Kapitel 11
Alle Beteiligten freuten sich, dass die Zwillinge wieder vereint waren, dennoch hatte es für Tristan einen bitteren Beigeschmack, denn während Ben nur an ihn hatte denken können, seitdem er aufgewacht war aus dem Koma, hatte er ihn vergessen. Vergessen war womöglich das falsche Wort dafür, verdrängt würde ein wenig besser passen. Sein Gehirn hatte versucht, ihn selbst zu schützen, denn so allmählich kehrten alle Bilder von früher zurück, alles schien sich zu fügen und das machte den Arzt sehr, sehr müde. Obwohl man es ihm nicht anmerken konnte, war das für ihn mit einer Anstrengung verbunden, die er nicht erklären konnte.
Doch Ben war da. Er war wirklich da. Es gab ihn und er hatte Erinnerungen an diesen Menschen. Sie waren unzertrennlich gewesen, sie hatten aber nicht unterschiedlicher sein können, hatten es aber immer geschafft, sich gegenseitig zu ergänzen. Ein bisschen fing sein Herz an zu heilen, das spürte er deutlich und von jetzt an wollte er Ben nicht mehr von der Seite weichen.
„Ben, wenn ich das gewusst hätte...", versuchte er ihm klarzumachen, während er die Hand des Anderen hielt und ihm in die Augen sah.

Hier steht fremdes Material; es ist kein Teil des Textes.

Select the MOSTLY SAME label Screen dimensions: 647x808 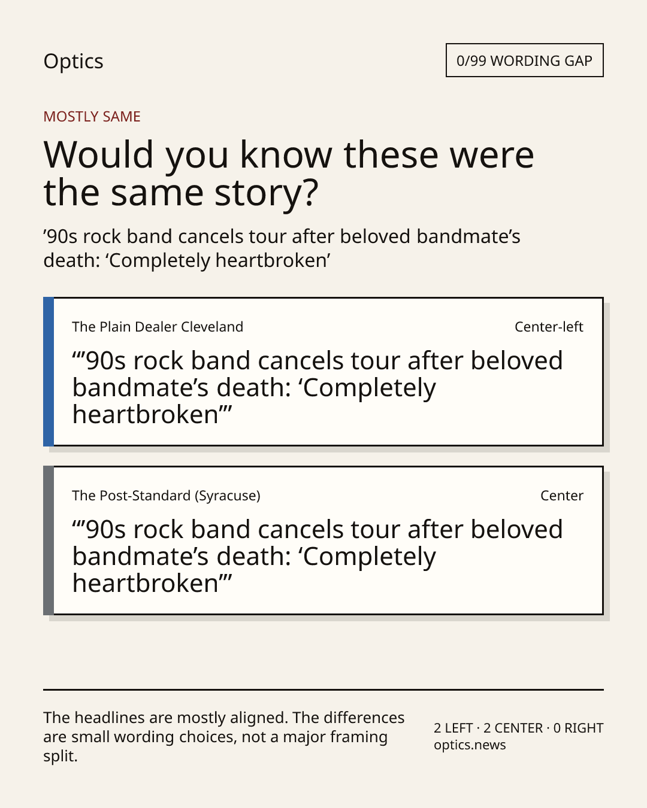pos(92,117)
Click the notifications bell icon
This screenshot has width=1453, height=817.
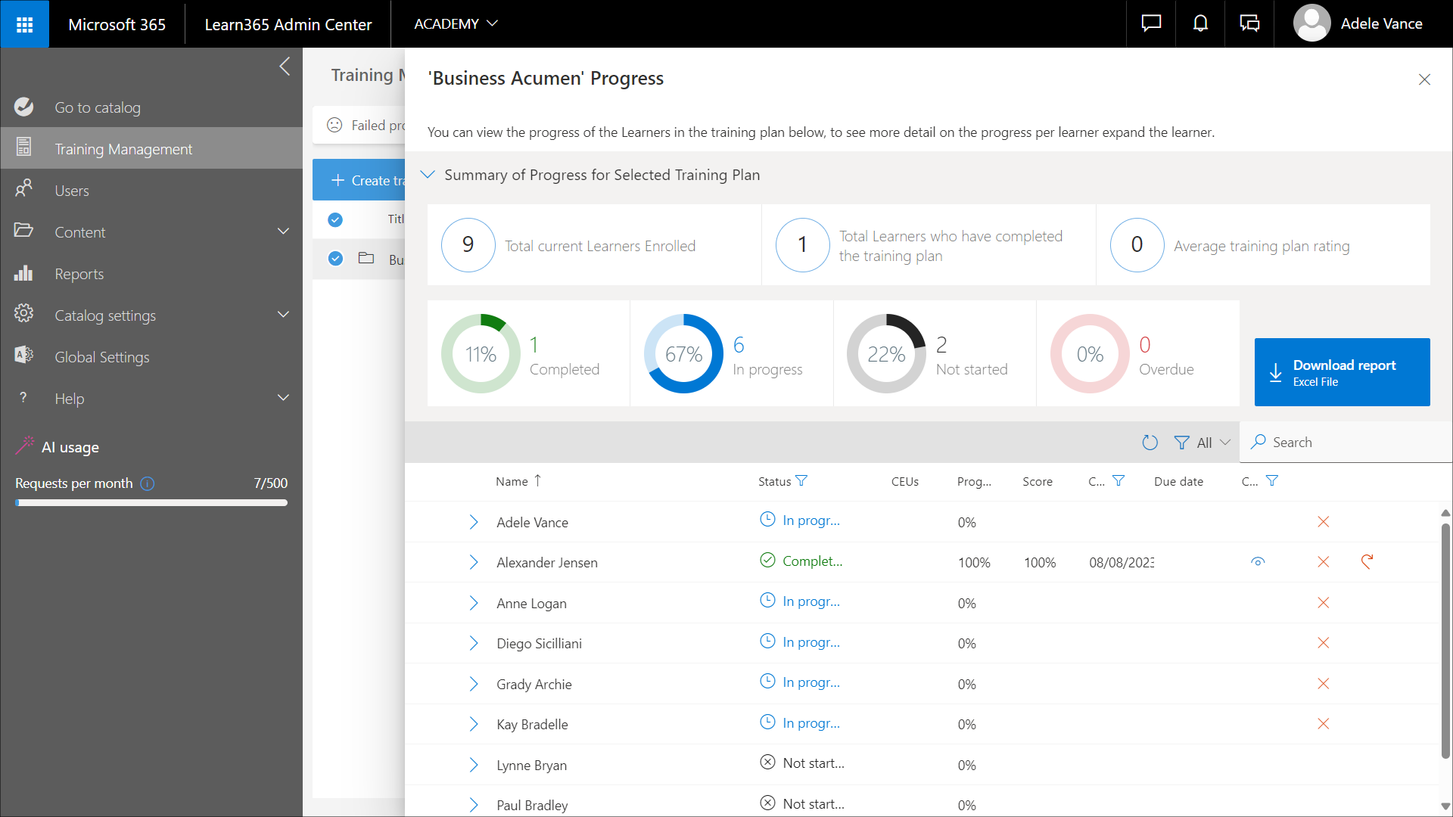[x=1200, y=24]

„Ich denke, wir können uns glücklich schätzen, dass ich mich daran erinnern konnte oder kann. Dafür gibt es sehr viel, das ich nicht mehr weiß. Ich denke, wir müssen uns da gegenseitig helfen. Außerdem will ich endlich aus dem Krankenhaus raus."
Auch wenn ihn die Situation bedrückte, versuchte Tristan zu lächeln und positiv für sich und seinen Bruder zu sein. Immerhin brauchte Benedict jetzt jede Art von Unterstützung, die er nur bekommen konnte.
„Ich werde auf jeden Fall ein paar Untersuchungen und Tests anfordern, dann sehen wir weiter." Er wollte dem Braunhaarigen versichern, dass er zu hundert Prozent hinter ihm stand, warf aber endlich mal einen Blick zu seiner Begleitung, der ihn nur schief angrinste. Ihm kamen dessen Gesichtszüge bekannt vor, Tristan war sich sicher, dass er ihm schon einmal begegnet war, nur konnte er nicht zuordnen, wo oder wann sie einander über den Weg gelaufen waren.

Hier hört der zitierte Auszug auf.